» **Dataset**
---+---

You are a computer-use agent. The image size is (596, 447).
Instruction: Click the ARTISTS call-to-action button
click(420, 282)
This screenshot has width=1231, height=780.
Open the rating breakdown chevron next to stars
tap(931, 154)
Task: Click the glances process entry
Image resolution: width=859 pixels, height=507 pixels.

---+---

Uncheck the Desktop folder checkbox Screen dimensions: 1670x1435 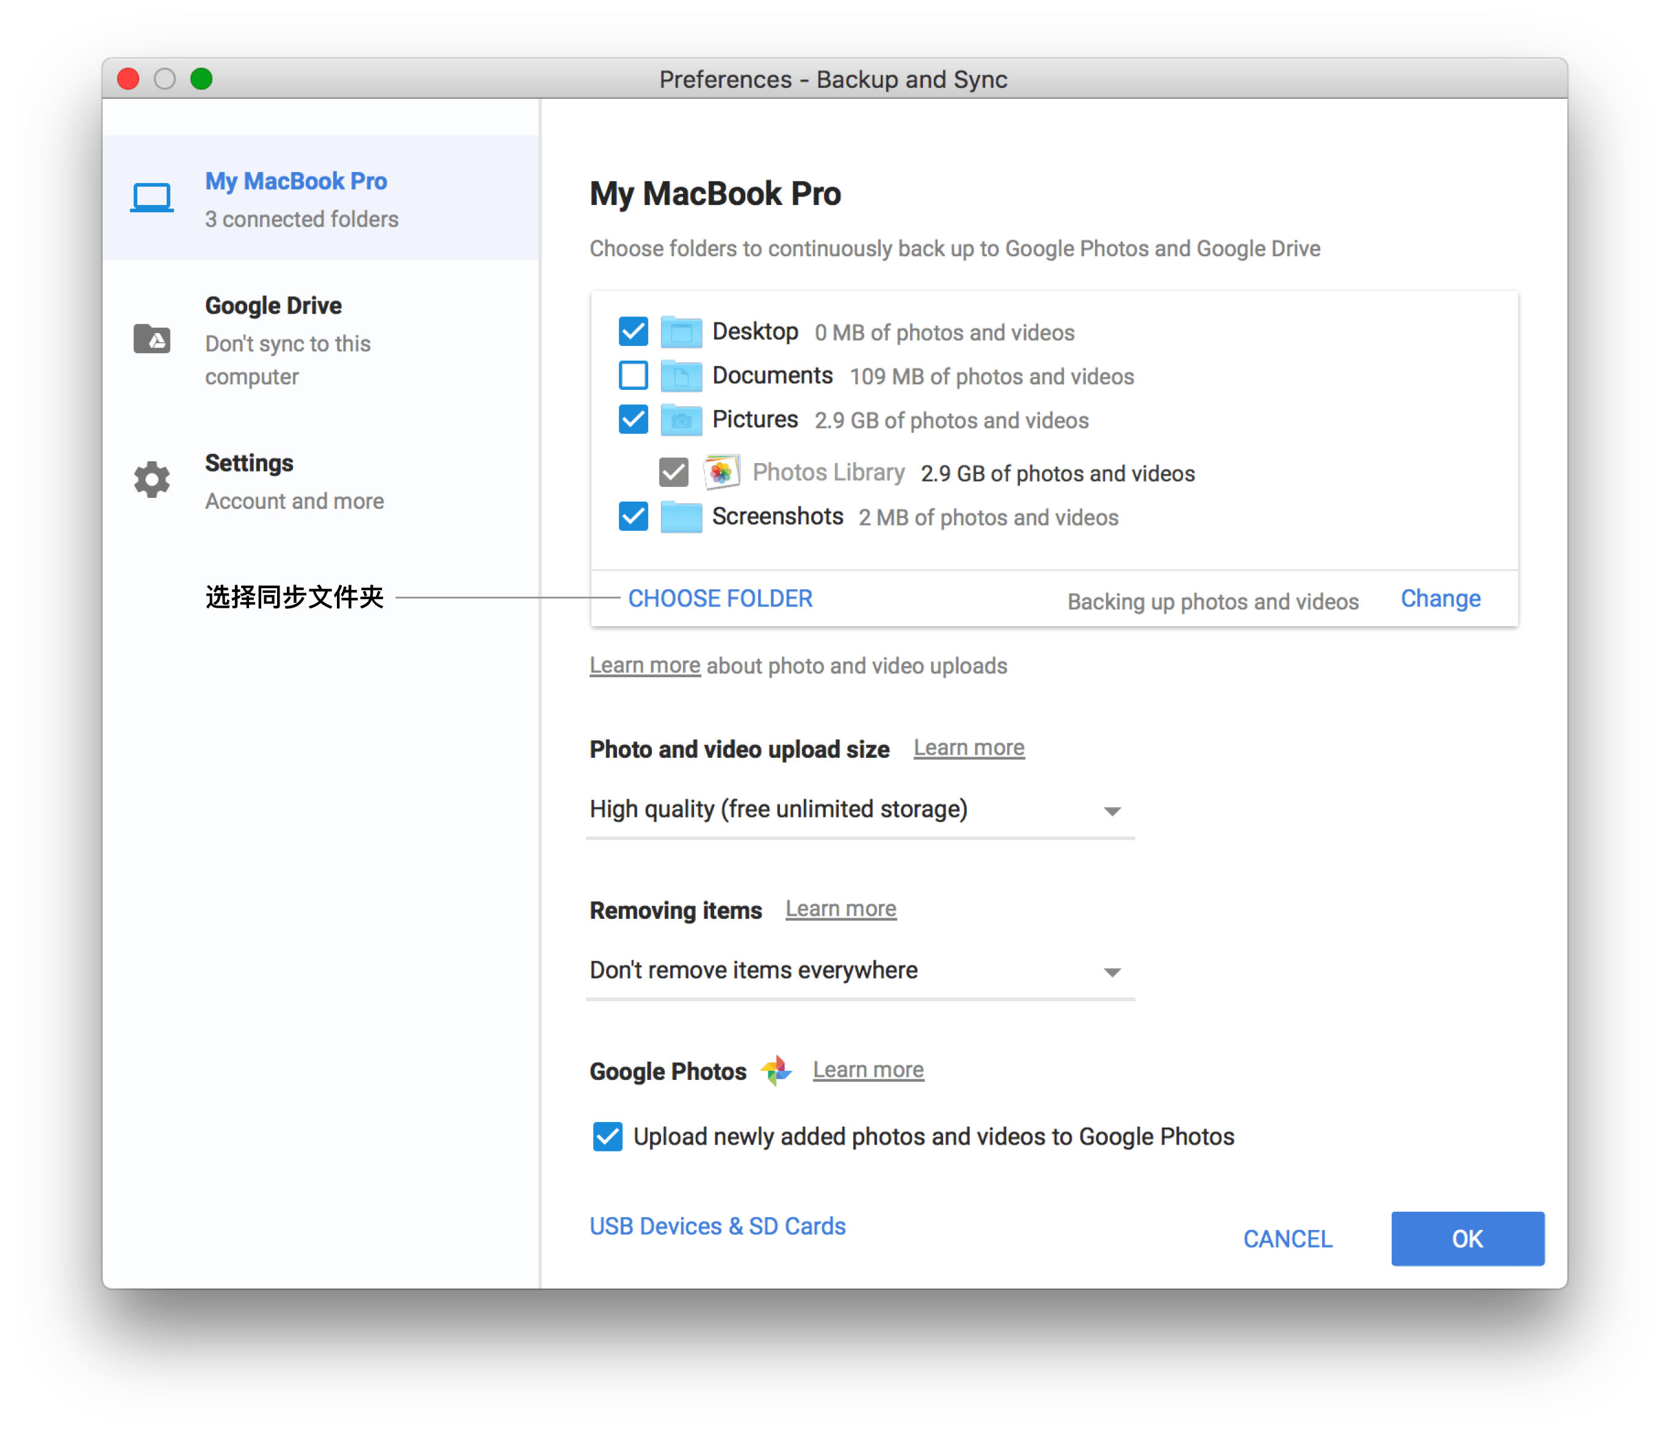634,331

---+---

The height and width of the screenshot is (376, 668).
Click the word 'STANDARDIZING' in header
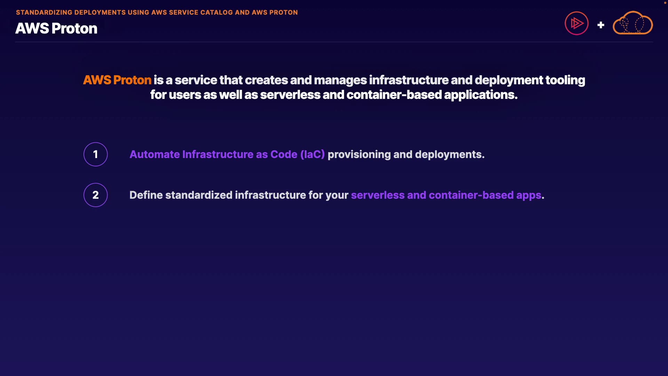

---+---

» **Problem**
Return one number, the count of lines in the records holding the word "width".

» **Written solution**
3